Dimana Meletakan Alternatif Gerakan ?
Keragaman atas kondisi objektif dan transisi negara dalam cengkeraman neoliberalisme juga berpengaruh terhadap munculnya berbagai varian gerakan sosial. Pilihan-pilihan berbeda ini satu sisi membuka iklim demokratisasi atas jawaban terhadap hadirnya noliberalisme tetapi sisi yang lein juga menyebabkan berbagai penyatuan aktifitas gerakan sering tersendat.

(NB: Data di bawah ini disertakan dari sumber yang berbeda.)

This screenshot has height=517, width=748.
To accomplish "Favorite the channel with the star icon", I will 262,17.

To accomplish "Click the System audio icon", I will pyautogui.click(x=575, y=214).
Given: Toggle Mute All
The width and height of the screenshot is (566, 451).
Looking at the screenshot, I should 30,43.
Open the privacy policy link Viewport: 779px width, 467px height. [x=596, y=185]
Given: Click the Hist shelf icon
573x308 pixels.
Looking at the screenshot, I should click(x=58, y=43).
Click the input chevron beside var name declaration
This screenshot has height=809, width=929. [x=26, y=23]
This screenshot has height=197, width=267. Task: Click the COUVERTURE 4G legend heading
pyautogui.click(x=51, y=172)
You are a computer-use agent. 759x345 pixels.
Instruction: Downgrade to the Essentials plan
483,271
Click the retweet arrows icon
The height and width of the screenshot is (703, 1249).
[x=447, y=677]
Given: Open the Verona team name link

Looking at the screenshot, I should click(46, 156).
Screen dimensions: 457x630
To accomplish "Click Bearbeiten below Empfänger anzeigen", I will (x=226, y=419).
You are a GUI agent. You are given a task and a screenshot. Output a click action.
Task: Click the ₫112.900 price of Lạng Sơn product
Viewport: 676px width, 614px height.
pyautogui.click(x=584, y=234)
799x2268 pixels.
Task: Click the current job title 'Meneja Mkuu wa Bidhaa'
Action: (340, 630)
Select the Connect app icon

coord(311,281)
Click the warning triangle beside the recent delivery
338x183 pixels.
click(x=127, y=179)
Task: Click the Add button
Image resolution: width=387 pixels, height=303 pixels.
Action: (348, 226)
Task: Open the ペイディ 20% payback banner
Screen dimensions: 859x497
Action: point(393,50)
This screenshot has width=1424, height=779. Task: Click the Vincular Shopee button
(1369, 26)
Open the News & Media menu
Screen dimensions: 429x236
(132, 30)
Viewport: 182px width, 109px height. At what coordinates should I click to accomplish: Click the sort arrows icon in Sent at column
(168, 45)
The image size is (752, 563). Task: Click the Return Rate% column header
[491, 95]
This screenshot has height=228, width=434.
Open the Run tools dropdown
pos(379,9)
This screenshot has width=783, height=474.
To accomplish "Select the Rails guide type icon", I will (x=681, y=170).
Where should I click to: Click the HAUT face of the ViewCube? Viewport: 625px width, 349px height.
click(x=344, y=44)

Meskipun tidak cukup detail dalam membaca kemungkinan gerakan alternatif semacam apa yang perlu dibangun untuk menghadapi neoliberalisme berkaca dalam dilema keragaman gerakan sosial ini, David Harvey memberikan dua catatankecenderungan penting yang selama ini bisa dijadikan model pilihan, Pertama, terlibat dan ikut serta dalam gerakan-gerakan oposisi dan membangun program perjuangan oposisi yang berjangka luas. Kedua, melakukan riset-riset teoritis dan praktis mengenai kondisi saat ini dan berusaha menemukan kemungkinan alternatif-alternatif yang bisa bisa dikembangkan. Tentu dua hal pendekatan gerakan ini tidaklah harus dibaca terpisah berdiri sendiri. Penting kiranya mengambil keduanya sebagai cara untuk mengembangkan kualitas gerakan. Apa yang menjadi premis penting dari konsekuensi tersebarnya berbagai reaksi gerakan yang lebih pulral adalah bukan untuk menuntut dan memaksa kita menyatukan dalam pola yang seragam tetapi menemukan hubungan-hubungan organisasi dari gerakan-gerakan yang beagam itu dalam roh perlawanan yang sama. Mungkin premis jawaban juga masih sangat mengambang dan oleh karenanya catatan terakhir yang ditulis Harvey dalam buku ini amat penting disimak: Semakin Neoliberalisme difahami sebagai retorika utopian yang gagal dan tidak lebih sebagai ”topeng” untuk menutup-nutupi proyek kembali kepentingan kelas yang berkuasa, semakin kuat basis bagi munculnya kembali gerakan-gerakan massa yang menyuarakan tuntutan-tuntutan akan egalitarianisme politik dan keadilan ekonomi, perdagangan yang adil, dan jaminan perlindungan ekonomi yang lebih besar.